• **What is needed**: Starting at the first entry, print everything through the last exactly.

-- Raw data follows --

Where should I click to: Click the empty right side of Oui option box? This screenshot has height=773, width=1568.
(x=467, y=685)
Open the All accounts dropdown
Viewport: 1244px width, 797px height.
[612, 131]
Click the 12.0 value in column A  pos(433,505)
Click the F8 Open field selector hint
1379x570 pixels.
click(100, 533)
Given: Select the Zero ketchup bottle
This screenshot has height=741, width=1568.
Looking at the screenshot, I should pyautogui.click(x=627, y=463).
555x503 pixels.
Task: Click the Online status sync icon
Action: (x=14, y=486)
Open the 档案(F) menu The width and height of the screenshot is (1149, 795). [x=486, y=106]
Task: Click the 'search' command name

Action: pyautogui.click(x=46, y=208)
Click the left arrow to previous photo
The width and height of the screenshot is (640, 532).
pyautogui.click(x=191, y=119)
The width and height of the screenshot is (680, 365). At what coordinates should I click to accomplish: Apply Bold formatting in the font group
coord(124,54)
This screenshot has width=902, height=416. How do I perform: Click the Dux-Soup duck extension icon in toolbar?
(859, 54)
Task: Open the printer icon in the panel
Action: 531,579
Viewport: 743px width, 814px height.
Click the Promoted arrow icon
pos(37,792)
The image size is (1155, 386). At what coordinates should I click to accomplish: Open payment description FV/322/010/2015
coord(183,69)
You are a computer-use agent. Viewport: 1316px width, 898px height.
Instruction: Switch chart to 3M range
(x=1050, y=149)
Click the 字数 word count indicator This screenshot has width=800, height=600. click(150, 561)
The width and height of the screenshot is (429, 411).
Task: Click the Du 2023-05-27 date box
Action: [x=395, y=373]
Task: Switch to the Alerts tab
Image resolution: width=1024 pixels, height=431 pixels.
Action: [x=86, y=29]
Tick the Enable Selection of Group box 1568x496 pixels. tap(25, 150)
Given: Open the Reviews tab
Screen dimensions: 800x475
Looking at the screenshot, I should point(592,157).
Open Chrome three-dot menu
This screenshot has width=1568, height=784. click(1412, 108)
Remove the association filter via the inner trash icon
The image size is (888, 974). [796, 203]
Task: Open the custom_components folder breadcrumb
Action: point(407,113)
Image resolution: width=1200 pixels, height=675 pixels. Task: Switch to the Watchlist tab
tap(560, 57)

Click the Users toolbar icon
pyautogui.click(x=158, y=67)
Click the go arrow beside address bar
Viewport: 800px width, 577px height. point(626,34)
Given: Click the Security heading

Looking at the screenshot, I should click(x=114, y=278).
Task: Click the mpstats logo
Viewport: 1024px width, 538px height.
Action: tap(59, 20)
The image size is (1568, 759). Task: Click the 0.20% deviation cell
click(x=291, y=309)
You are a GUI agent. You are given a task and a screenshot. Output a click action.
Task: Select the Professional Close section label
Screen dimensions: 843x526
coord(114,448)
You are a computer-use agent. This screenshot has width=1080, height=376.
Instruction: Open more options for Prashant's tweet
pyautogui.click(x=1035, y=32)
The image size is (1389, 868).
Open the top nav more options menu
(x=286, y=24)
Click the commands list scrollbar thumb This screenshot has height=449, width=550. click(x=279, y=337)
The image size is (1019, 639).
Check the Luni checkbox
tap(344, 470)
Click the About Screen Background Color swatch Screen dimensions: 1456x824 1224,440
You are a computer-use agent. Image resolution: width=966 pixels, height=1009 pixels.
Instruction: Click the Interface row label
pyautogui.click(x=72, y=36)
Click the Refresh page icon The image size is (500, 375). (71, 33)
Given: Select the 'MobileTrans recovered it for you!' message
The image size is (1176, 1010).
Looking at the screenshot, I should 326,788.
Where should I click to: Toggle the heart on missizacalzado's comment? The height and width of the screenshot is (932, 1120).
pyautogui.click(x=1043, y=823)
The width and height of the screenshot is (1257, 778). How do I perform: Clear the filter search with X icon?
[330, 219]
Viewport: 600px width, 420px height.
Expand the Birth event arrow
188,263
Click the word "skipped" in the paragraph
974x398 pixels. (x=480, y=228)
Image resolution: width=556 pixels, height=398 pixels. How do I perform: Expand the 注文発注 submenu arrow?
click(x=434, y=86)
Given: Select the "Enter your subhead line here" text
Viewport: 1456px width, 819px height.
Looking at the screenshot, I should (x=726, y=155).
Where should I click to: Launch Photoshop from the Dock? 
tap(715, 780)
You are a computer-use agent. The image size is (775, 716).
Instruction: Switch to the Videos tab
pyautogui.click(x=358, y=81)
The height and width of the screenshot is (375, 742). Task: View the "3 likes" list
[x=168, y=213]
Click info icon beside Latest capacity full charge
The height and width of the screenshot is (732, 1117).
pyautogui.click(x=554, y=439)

-- Raw data concluded --

• **Output for this exercise**:
Where should I click to: Click the empty right side of Oui option box? This screenshot has height=773, width=1568.
(x=467, y=685)
Open the All accounts dropdown
Viewport: 1244px width, 797px height.
[612, 131]
Click the 12.0 value in column A  pos(433,505)
Click the F8 Open field selector hint
1379x570 pixels.
click(100, 533)
Given: Select the Zero ketchup bottle
This screenshot has height=741, width=1568.
Looking at the screenshot, I should pyautogui.click(x=627, y=463).
555x503 pixels.
Task: Click the Online status sync icon
Action: (x=14, y=486)
Open the 档案(F) menu The width and height of the screenshot is (1149, 795). [x=486, y=106]
Task: Click the 'search' command name

Action: pyautogui.click(x=46, y=208)
Click the left arrow to previous photo
The width and height of the screenshot is (640, 532).
pyautogui.click(x=191, y=119)
The width and height of the screenshot is (680, 365). At what coordinates should I click to accomplish: Apply Bold formatting in the font group
coord(124,54)
This screenshot has width=902, height=416. How do I perform: Click the Dux-Soup duck extension icon in toolbar?
(859, 54)
Task: Open the printer icon in the panel
Action: 531,579
Viewport: 743px width, 814px height.
Click the Promoted arrow icon
pos(37,792)
The image size is (1155, 386). At what coordinates should I click to accomplish: Open payment description FV/322/010/2015
coord(183,69)
You are a computer-use agent. Viewport: 1316px width, 898px height.
Instruction: Switch chart to 3M range
(x=1050, y=149)
Click the 字数 word count indicator This screenshot has width=800, height=600. click(150, 561)
The width and height of the screenshot is (429, 411).
Task: Click the Du 2023-05-27 date box
Action: [x=395, y=373]
Task: Switch to the Alerts tab
Image resolution: width=1024 pixels, height=431 pixels.
Action: [x=86, y=29]
Tick the Enable Selection of Group box 1568x496 pixels. tap(25, 150)
Given: Open the Reviews tab
Screen dimensions: 800x475
Looking at the screenshot, I should point(592,157).
Open Chrome three-dot menu
This screenshot has width=1568, height=784. click(1412, 108)
Remove the association filter via the inner trash icon
The image size is (888, 974). [796, 203]
Task: Open the custom_components folder breadcrumb
Action: point(407,113)
Image resolution: width=1200 pixels, height=675 pixels. Task: Switch to the Watchlist tab
tap(560, 57)

Click the Users toolbar icon
pyautogui.click(x=158, y=67)
Click the go arrow beside address bar
Viewport: 800px width, 577px height. point(626,34)
Given: Click the Security heading

Looking at the screenshot, I should click(x=114, y=278).
Task: Click the mpstats logo
Viewport: 1024px width, 538px height.
Action: tap(59, 20)
The image size is (1568, 759). Task: Click the 0.20% deviation cell
click(x=291, y=309)
You are a GUI agent. You are given a task and a screenshot. Output a click action.
Task: Select the Professional Close section label
Screen dimensions: 843x526
coord(114,448)
You are a computer-use agent. This screenshot has width=1080, height=376.
Instruction: Open more options for Prashant's tweet
pyautogui.click(x=1035, y=32)
The image size is (1389, 868).
Open the top nav more options menu
(x=286, y=24)
Click the commands list scrollbar thumb This screenshot has height=449, width=550. click(x=279, y=337)
The image size is (1019, 639).
Check the Luni checkbox
tap(344, 470)
Click the About Screen Background Color swatch Screen dimensions: 1456x824 1224,440
You are a computer-use agent. Image resolution: width=966 pixels, height=1009 pixels.
Instruction: Click the Interface row label
pyautogui.click(x=72, y=36)
Click the Refresh page icon The image size is (500, 375). (71, 33)
Given: Select the 'MobileTrans recovered it for you!' message
The image size is (1176, 1010).
Looking at the screenshot, I should 326,788.
Where should I click to: Toggle the heart on missizacalzado's comment? The height and width of the screenshot is (932, 1120).
pyautogui.click(x=1043, y=823)
The width and height of the screenshot is (1257, 778). How do I perform: Clear the filter search with X icon?
[330, 219]
Viewport: 600px width, 420px height.
Expand the Birth event arrow
188,263
Click the word "skipped" in the paragraph
974x398 pixels. (x=480, y=228)
Image resolution: width=556 pixels, height=398 pixels. How do I perform: Expand the 注文発注 submenu arrow?
click(x=434, y=86)
Given: Select the "Enter your subhead line here" text
Viewport: 1456px width, 819px height.
Looking at the screenshot, I should (x=726, y=155).
Where should I click to: Launch Photoshop from the Dock? 
tap(715, 780)
You are a computer-use agent. The image size is (775, 716).
Instruction: Switch to the Videos tab
pyautogui.click(x=358, y=81)
The height and width of the screenshot is (375, 742). Task: View the "3 likes" list
[x=168, y=213]
Click info icon beside Latest capacity full charge
The height and width of the screenshot is (732, 1117).
pyautogui.click(x=554, y=439)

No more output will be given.